_Input records_:
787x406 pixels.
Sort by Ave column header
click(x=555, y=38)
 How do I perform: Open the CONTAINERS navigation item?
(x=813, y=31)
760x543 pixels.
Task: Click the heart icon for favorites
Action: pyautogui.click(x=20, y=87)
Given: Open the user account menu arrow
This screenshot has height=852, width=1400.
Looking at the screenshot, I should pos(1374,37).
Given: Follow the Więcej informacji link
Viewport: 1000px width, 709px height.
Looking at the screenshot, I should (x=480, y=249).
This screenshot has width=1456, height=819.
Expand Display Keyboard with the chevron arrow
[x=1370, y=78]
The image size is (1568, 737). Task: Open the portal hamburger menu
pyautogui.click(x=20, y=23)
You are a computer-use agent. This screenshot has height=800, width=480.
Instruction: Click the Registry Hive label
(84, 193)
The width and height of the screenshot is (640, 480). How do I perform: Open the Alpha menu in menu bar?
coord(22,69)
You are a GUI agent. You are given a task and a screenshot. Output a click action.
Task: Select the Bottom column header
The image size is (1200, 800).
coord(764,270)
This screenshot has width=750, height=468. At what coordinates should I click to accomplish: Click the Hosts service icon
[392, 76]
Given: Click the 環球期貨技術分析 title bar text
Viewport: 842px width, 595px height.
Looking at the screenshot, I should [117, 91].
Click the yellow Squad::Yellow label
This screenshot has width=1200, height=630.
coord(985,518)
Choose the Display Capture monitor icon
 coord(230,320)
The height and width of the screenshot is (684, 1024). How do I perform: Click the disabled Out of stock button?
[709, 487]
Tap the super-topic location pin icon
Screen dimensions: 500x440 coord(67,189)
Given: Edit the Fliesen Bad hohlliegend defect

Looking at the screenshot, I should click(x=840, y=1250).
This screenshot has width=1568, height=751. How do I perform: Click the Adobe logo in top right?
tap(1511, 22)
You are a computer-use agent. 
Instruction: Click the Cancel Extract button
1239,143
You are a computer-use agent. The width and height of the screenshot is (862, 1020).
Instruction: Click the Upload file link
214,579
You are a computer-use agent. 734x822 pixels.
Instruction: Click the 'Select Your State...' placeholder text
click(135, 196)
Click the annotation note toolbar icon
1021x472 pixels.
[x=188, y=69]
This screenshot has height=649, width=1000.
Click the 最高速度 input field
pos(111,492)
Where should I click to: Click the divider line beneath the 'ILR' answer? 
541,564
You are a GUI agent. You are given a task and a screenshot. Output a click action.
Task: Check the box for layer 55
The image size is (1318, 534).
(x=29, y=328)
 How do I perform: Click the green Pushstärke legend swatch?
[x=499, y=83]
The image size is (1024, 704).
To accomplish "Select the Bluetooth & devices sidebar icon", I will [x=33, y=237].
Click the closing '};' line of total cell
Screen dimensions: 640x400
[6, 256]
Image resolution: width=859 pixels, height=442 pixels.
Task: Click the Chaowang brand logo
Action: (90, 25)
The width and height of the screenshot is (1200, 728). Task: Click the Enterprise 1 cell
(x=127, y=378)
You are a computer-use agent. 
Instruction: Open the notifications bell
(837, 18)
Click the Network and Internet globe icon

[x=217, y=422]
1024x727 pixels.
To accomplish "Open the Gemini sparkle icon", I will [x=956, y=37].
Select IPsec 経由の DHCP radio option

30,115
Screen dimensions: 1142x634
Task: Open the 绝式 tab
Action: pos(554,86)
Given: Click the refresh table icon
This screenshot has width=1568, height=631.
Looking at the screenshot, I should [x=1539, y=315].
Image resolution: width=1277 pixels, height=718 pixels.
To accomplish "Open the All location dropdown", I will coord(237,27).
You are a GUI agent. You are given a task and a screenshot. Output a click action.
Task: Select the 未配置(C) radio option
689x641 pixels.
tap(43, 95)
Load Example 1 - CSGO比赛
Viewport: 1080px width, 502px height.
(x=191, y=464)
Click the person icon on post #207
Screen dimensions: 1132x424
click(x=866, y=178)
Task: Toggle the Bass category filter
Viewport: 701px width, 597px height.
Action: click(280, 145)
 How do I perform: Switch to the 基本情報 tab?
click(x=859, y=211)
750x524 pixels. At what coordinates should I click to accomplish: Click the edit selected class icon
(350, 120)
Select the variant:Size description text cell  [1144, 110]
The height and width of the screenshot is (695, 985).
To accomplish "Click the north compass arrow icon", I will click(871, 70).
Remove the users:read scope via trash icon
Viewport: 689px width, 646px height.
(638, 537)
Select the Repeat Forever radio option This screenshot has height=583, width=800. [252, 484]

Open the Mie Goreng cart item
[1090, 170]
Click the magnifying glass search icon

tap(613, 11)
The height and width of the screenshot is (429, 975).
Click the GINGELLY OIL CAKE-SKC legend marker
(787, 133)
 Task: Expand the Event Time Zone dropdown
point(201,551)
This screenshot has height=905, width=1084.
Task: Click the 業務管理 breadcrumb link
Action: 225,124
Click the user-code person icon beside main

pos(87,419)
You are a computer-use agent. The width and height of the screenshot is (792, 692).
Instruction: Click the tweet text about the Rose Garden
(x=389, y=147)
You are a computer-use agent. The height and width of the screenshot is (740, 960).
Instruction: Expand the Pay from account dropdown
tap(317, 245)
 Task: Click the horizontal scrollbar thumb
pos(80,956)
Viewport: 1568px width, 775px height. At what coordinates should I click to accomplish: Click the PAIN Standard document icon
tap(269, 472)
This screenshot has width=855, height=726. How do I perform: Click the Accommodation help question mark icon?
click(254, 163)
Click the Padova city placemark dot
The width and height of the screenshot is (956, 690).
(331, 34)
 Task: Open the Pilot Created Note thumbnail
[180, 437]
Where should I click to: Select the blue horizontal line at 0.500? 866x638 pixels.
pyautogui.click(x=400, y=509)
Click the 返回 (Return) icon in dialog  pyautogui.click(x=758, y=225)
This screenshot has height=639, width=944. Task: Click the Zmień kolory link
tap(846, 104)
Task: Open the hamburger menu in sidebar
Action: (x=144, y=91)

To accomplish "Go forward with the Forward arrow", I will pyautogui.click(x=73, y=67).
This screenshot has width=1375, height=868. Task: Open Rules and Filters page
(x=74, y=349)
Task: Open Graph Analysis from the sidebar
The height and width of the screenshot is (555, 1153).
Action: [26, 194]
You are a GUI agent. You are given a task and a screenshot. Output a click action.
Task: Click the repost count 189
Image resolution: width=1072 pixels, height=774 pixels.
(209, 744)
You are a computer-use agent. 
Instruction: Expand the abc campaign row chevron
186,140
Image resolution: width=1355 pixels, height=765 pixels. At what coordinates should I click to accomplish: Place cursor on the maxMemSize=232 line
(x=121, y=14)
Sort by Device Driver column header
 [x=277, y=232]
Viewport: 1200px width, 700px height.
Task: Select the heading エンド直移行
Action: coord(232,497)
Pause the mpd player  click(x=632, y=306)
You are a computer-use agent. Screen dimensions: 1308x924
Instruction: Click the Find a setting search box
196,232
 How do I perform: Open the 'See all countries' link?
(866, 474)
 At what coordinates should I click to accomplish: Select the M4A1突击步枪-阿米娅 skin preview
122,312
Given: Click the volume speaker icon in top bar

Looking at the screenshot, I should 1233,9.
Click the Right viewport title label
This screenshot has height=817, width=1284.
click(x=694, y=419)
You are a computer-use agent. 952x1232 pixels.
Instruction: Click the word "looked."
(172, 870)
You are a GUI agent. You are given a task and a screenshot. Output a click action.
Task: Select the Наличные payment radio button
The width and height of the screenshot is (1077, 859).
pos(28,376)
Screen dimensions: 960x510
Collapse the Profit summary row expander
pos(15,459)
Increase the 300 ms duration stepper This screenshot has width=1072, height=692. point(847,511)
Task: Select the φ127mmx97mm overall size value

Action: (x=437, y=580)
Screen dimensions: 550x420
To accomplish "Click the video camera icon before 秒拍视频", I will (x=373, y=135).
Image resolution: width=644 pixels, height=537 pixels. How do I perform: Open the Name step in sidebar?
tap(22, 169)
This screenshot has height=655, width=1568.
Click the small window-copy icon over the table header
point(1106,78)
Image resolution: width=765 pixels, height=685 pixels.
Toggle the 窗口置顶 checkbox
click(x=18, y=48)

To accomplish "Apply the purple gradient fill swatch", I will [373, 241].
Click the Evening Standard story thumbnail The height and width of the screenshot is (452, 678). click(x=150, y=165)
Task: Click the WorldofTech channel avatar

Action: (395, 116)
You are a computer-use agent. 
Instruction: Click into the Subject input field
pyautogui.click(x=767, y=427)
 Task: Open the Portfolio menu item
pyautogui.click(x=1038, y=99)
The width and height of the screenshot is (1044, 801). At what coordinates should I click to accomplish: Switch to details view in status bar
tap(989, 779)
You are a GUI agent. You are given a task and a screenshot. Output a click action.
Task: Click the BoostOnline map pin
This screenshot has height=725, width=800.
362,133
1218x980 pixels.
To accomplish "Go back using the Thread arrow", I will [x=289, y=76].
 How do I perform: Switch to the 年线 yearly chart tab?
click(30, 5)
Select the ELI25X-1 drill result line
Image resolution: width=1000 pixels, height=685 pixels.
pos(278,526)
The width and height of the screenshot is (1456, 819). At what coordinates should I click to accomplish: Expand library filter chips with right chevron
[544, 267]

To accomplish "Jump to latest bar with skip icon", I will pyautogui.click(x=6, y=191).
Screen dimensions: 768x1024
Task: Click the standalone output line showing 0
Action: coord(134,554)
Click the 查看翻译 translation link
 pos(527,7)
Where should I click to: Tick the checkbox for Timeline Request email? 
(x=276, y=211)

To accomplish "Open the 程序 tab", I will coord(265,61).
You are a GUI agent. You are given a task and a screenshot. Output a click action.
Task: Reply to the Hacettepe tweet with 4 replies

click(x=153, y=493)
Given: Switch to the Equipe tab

_Problem description_:
A complete answer gives every line of the records holding "computer".

_Task answer_:
You are a computer-use agent. This screenshot has height=800, width=480.
You are a computer-use agent. 
You are a computer-use agent. The width and height of the screenshot is (862, 1020).
You are a computer-use agent. 734x822 pixels.
You are a computer-use agent. 
You are a computer-use agent. The width and height of the screenshot is (792, 692).
You are a computer-use agent. The height and width of the screenshot is (740, 960).
You are a computer-use agent. 
You are a computer-use agent. Screen dimensions: 1308x924
You are a computer-use agent. 952x1232 pixels.
You are a computer-use agent. 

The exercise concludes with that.